Kepala desa Feng Dao yang sejak tadi hanya bisa terdiam, tiba-tiba bergerak maju. Matanya yang penuh kelelahan menatap lurus ke arah Xiaolin. "Kenapa kau melakukan ini?"
Xiaolin tidak langsung menjawab. Angin malam bertiup pelan, membawa aroma kayu bakar dan tanah lembap. Setelah beberapa saat, ia berkata pelan, "Karena aku lebih pantas."
Tidak ada yang benar-benar memahami maksudnya. Tetapi, mereka juga tidak peduli. Yang penting, ada seseorang yang bersedia menjadi tumbal.
Dengan enggan, warga desa akhirnya melepaskan ikatan di tangan Xin Yu. Gadis itu langsung berlari ke pelukan ayahnya, tubuhnya masih gemetar hebat.

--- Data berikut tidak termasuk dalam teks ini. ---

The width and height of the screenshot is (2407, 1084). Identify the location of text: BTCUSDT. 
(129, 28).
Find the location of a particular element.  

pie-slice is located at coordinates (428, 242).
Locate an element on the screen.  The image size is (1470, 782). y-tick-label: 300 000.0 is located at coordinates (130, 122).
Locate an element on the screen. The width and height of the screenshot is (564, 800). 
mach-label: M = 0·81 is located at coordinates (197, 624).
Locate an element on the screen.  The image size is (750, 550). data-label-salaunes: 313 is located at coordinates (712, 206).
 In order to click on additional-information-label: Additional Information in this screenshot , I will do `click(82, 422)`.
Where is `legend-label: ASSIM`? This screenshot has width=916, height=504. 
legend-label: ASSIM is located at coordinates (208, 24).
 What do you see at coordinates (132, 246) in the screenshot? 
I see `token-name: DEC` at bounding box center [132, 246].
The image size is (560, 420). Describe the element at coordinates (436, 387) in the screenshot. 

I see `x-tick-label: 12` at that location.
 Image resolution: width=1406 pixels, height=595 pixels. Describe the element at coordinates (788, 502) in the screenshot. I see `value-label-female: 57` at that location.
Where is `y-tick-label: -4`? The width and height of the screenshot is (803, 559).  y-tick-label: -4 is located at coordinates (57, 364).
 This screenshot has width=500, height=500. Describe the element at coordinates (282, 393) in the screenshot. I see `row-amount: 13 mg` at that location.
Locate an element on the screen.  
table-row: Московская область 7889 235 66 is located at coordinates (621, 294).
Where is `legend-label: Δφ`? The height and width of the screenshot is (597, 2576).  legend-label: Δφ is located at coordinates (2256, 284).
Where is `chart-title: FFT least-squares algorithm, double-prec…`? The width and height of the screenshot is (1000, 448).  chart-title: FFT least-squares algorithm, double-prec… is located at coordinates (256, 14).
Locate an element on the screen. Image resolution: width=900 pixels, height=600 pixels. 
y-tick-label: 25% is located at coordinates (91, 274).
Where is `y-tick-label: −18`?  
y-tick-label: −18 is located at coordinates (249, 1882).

Sementara itu, kepala desa Feng Dao menatap Xiaolin dengan tatapan penuh arti. Pria tua itu sudah terlalu lelah untuk berdebat. Dia tahu, sebagai pemimpin, dia seharusnya melindungi putrinya… tapi di hadapannya sekarang, seorang gadis lain telah mengambil tanggung jawab itu.
Akhirnya, dia menutup mata dan menghela napas panjang. "Lepaskan Xin Yu."
Seorang pria dengan wajah garang maju dan memotong tali yang mengikat tangan Xin Yu. Gadis itu langsung menarik tangannya dan mundur beberapa langkah, matanya masih tak lepas dari Xiaolin.
Sebaliknya, Xiaolin tetap berdiri di tempatnya, menunggu.
"Baiklah," salah satu warga akhirnya bersuara. "Persiapkan dia untuk upacara malam ini."
Dengan keputusan itu, warga mulai bergerak, menyiapkan persembahan dan ritual. Angin malam bertiup semakin dingin, membawa pertanda bahwa sesuatu yang mengerikan akan segera terjadi.
Dan Xiaolin… hanya bisa menunggu apa yang akan datang.